In order for PLHAs to become more actively involved in media advocacy to reduce stigma, effort needs to be made to build the capacity of PLHAs. It is suggested that the training of PLHAs include:
• Raising awareness of PLHAs’ rights
• Improving awareness of good practices for media interacting with
PLHAs, including codes of conduct
• Developing awareness of good media practices for representing
PLHAs – this should include using empowering language and images
• Enhancing awareness of possibilities for redress
• Developing skills for good communication and for sustaining good relationships with the media
• Developing skills in effective public disclosure of HIV status
• Creating a supportive environment among PLHAs involved in working with the media
• Improving skills for handling; leading questions, sensitive questions and difficult questions
• Sensitizing to issues of stigma
• Consent regarding the implications of working with the media. Participating PLHAs gave this advice to PLHAs who intend to interact with the media:
• PLHAs need to first come to terms with their HIV-positive status and past experiences.
• PLHAs need to be prepared for possible stigmatisation and discrimination, which may also affect those related to or associated with the PLHA.
• PLHAs need to be prepared for possible shock reactions of their family and friends in response to public disclosure.
• PLHAs need to be assertive when interacting with media practitioners to ensure that their story is told in the way they intend it to be.

Advocate that media regulatory bodies accept ethical guidelines

PLHA organisations could play an active role in advocating for the integration into the existing media ethics. Following manuals are milestones:

HIV/AIDS in News-Journalists as Catalysts published by UNDP India and Population Foundation of India in 2005.
HIV/AIDS- Media Manual India -2007 published by The EU-India Media Initiative on HIV/AIDS
Mass Communication in prevention and control of AIDS- Strategies for Adolescents written by Dr. Archana, Rakesh Singh, Department of Mass Communication, Panjab University, Chandigarh.

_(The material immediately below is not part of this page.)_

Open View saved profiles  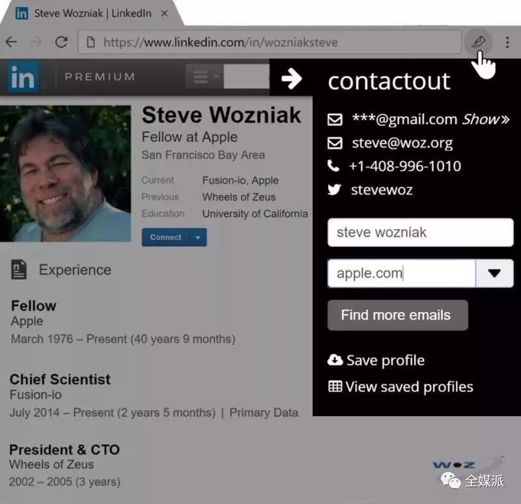(401, 387)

PLHA organisations could approach editors and sub-editors of different Media Houses and Development of guidelines for media for the advocacy in all the languages.

Produce HIV/AIDS stigma-mitigation messages

One way in which a PLHA organisation or others can mitigate stigma is through the production of stigma-mitigating messages using various forms of media – print, television and radio. Some positive examples of stigma-mitigation messages in the media include:
My Brother Nikhal and Phir Milaga are two very useful movies for masses to understated different issues related with HIV/AIDS.
Living Openly – a book highlighting the lives and experiences of People living with HIV/AIDS in India, commissioned by the NACO News letter.
Jina Kada Na Mani Har (Positive Living of HIV+ People) – A weekly article in Punjabi Tribune on Positive Speakers by Dr. Avnish Jolly from December 2006 to March 2007.
Soul City – television, radio and print media campaigns are researched to ensure that the information and messages they broadcast are sensitive and correct.
Bush Radio’s daily Positive Living show, which is presented by a PLHA
Steps for the Future (a range of short documentaries addressing HIV/ AIDS which have been aired on television, in cinemas and are available on video)
Beat It and Positive – both television programmes with a stigmamitigation message and presented by PLHAs

Address stigma with members of PLHA organizations

PLHA organisations can target stigma directly by addressing the topic with members and running training courses on the topic. Knowledge of the nature and effects of stigma can enable members of PLHA organisations to effectively address the topic with others in their own capacity.